И вот, она начала играть! Вид у неё был ужасный, нужды нет, что я видел одну её руку, эту туманную, холодную, как лёд, руку с длинными, тонкими, шилообразными пальцами. Каждый был орудием пытки: большой и указательный образовывали клещи, средний был острым шилом, безымянный – буравом, и мизинец – спринцовкой с комариным ядом.
– Я научу тебя всем размерам! – опять начала она. – Великому поэту – великая и зубная боль, а маленькому поэту – маленькая!
– Так пусть я буду маленьким! – взмолился я. – Пусть совсем не буду поэтом! Да я и не поэт! На меня только находят временами припадки стихотворного недуга, как находят и припадки зубного! Уйди же! Уйди!

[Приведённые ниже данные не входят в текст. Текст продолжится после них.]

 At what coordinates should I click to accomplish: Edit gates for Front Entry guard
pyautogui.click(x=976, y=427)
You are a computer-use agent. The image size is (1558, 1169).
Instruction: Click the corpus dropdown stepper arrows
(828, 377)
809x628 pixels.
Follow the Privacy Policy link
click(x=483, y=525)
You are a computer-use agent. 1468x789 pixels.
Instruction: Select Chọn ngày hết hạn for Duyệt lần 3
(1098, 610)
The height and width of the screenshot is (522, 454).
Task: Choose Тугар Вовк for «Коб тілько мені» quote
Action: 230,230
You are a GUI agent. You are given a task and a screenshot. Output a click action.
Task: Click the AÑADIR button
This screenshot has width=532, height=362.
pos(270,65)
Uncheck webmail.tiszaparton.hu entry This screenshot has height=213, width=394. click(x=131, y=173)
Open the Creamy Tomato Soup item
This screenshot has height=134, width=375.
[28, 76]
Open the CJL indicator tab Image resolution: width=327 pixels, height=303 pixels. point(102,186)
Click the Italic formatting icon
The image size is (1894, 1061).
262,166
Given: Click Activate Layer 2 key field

– Так ты признаёшь, что я могущественнее поэзии, философии, математики и всей этой музыки? – спросила она. – Могущественнее всех человеческих чувств и ощущений, изваянных из мрамора и написанных красками? Я, ведь, и старше их всех! Я родилась у самых ворот рая, где дул холодный ветер и росли от сырости грибы. Я заставила Еву одеваться в холодную погоду, да и Адама тоже! Да, уж поверь, что первая зубная боль имела силу!
– Верю! – сказал я. – Верю всему! Уйди же, уйди!
– А ты откажешься от желания стать поэтом, писать стихи – на бумаге, грифельной доске, на чём бы то ни было? Тогда я оставлю тебя! Но я вернусь, как только ты опять возьмёшься за стихи!
– Клянусь, оставлю всё! – сказал я. – Только бы мне никогда больше не видеть, не чувствовать тебя!
– Видеть-то ты меня будешь, только в более приятном и дорогом для тебя образе – в образе тётушки Миллэ, и я буду говорить тебе: «Сочиняй, мой милый мальчик! Ты великий поэт; пожалуй, величайший из наших поэтов!» Но если ты поверишь мне и возьмёшься за кропание стихов, я положу твои стихи на музыку и разыграю её на твоих зубах! Так-то, милый мальчик! Помни же обо мне, беседуя с тётушкою Миллэ!
Тут она исчезла.
На прощанье я получил в челюсть ещё один укол раскалённым шилом. Но вот боль начала утихать… Я как будто скользил по зеркальной глади озера, вокруг меня цвели белые кувшинки с широкими зелёными листьями… Они колыхались, погружались подо мною, увядали, распадались в прах, и я погружался вместе с ними, погружался в какую-то тихую бездну… Покой, тишина!.. «Умереть, растаять, как снежинка, испариться, превратиться в облако и растаять, как облако!» звучало вокруг меня в воде.
Сквозь прозрачную воду я видел сияние великих имён, надписи на развевающихся победных знамёнах, патенты на бессмертие, начертанные на крыльях мухи-подёнки.
Я погрузился в глубокий сон, без сновидений, и не слышал больше ни воя ветра, ни хлопанья ворот, ни звона колокольчика, ни гимнастики верхнего жильца.
Блаженство!
Вдруг налетел такой порыв ветра, что запертая дверь в комнату, где спала тётушка, распахнулась. Тётушка вскочила, надела башмаки, накинула платье и вошла ко мне. Но я спал – расказывала она мне потом – сном праведника, и она не решилась разбудить меня. Я проснулся сам; в первую минуту я ничего не помнил, не помнил даже, что тётушка ночевала тут в доме, но потом припомнил всё, припомнил и ужасную ночную гостью. Сон и действительность слились в одно.
– А ты не писал чего-нибудь вечером, после того, как мы попрощались? – спросила тётушка. – Ах, если бы ты писал! Ты, ведь, у меня поэт и будешь поэтом!
Мне показалось при этом, что она лукаво-прелукаво улыбнулась, и я уж не знал – любящая ли это тётушка Миллэ предо мною или ужасное ночное видение, взявшее с меня слово никогда не писать стихов?
– Так ты не писал стихов, милый мой мальчик?
– Нет, нет! – вскричал я. – А ты… ты – тётушка Миллэ?